#### Aufgabenstellung:
[a] Gib den Textausschnitt ab "Ja, ich möchte" bis einschließlich "ich sie vermisse." wieder und benenne dabei "Menschen" in "Leute" um.
[b] Was mag die schreibende Person laut dem Textausschnitt inzwischen nicht mehr?

#### Textausschnitt:
□ □ □ □ □

Ja, ich möchte nur lieben - das ist alles, wonach ich mich sehne - und wie oft kann ich das nicht, sondern bin einfach leer ... und ich spüre die Verschwendung der Zeit.
Es gibt Menschen in meinem Leben, die ich nicht mehr sehe, obwohl ich mich nach ihnen sehne. Ich bin für manche Menschen zu direkt, zu ehrlich, zu konfrontativ oder zu viel Gefühl. Je nach dem. Mein Weg ist nicht für jeden gehbar. Der Weg anderer ist für mich ja auch nicht gehbar. Andere Menschen sind einfach mit ihren Prozessen beschäftigt oder das Leben hat sie wo anders hin verschlagen. So wie es mich ja auch zu einer ganz anderen Frau gemacht hat, als ich vor zehn Jahren noch war. Und da sind Menschen dabei, da habe ich keine Worte dafür, wie sehr ich sie vermisse.
Früher hätte ich irgendetwas erfunden um diese Menschen doof zu finden oder eine Streit vom Zaun gebrochen um die Distanz besser auszuhalten - aber ehrlich gesagt mag ich diese Projektionsausweichmanöver nicht mehr - und jetzt fühle ich den Abschiedsschmerz. Es ist so, wie es ist und genau jetzt in diesem Moment ist die beste Lösung und dennoch tut es weh. Sau weh. Ich glaube, dass ist, was der süße Schmerz genannt wird. Ich liebe und sehne mich und spüre die Leerstelle und den Trennungsschmerz. Dennoch ist es gut so, wie es ist. Und ich begreife langsam, so ist das einfach zwischen Menschen - so wird es immer sein - und keiner kann was dafür, jeder verkraftet eben andere Dinge, hat andere Wege seine Lektionen zu meistern und selbst die Überlebensstrategie der Projektion, des dem anderen Schuld geben - ist Not-wehr. Es sagt sich einfach, dass sich doch alle mit ihrem Kram auseinander setzen sollen, aber ich weiß inzwischen, wie schwer das ist und wie lang das dauert und wie oft ich, obwohl ich so viel an mir gearbeitet habe, dennoch nicht bei mir bin... mein Fazit wird immer klarer, ich kann alle nur da lassen, wo sie sind und darf lernen, dass ich Begegnungen als Geschenke annehme – als Kostbarkeiten, was sie sind. What a wonderful world.


Acryl auf Papier, 40 x 50 cm, gerahmt
Be happy - more & more - everyday, my love.

□ □ □ □ □

#### Erfasste Daten:

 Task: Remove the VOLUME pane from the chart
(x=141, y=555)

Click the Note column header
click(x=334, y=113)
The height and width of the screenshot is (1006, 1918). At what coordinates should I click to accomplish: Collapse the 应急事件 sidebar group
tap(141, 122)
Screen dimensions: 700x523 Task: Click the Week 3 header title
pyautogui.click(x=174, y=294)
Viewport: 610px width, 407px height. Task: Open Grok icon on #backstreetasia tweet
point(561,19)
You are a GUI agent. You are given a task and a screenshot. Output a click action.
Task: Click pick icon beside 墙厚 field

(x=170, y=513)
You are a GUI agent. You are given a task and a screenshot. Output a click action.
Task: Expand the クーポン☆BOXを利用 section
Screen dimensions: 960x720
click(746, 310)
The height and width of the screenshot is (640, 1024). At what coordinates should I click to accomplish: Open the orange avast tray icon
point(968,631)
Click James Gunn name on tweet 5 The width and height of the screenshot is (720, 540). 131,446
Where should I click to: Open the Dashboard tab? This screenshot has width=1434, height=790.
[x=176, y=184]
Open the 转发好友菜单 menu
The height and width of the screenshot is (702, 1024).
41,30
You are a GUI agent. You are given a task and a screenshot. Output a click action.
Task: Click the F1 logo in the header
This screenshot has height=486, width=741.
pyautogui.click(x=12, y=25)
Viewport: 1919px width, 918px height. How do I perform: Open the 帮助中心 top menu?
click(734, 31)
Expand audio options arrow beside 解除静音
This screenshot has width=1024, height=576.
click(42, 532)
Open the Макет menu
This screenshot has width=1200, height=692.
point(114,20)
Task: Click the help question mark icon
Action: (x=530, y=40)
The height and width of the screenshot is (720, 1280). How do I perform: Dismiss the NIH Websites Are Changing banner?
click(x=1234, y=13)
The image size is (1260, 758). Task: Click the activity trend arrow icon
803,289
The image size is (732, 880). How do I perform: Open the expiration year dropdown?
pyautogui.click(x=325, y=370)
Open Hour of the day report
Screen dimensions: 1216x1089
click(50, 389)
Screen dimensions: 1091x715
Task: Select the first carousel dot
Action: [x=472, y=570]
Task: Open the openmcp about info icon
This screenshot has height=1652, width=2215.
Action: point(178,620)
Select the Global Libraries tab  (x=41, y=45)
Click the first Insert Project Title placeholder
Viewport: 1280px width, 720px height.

□ □ □ □ □

#### Gelöste Aufgaben:
[a]
Ja, ich möchte nur lieben - das ist alles, wonach ich mich sehne - und wie oft kann ich das nicht, sondern bin einfach leer ... und ich spüre die Verschwendung der Zeit.
Es gibt Leute in meinem Leben, die ich nicht mehr sehe, obwohl ich mich nach ihnen sehne. Ich bin für manche Leute zu direkt, zu ehrlich, zu konfrontativ oder zu viel Gefühl. Je nach dem. Mein Weg ist nicht für jeden gehbar. Der Weg anderer ist für mich ja auch nicht gehbar. Andere Leute sind einfach mit ihren Prozessen beschäftigt oder das Leben hat sie wo anders hin verschlagen. So wie es mich ja auch zu einer ganz anderen Frau gemacht hat, als ich vor zehn Jahren noch war. Und da sind Leute dabei, da habe ich keine Worte dafür, wie sehr ich sie vermisse.

[b] Diese Projektionsausweichmanöver.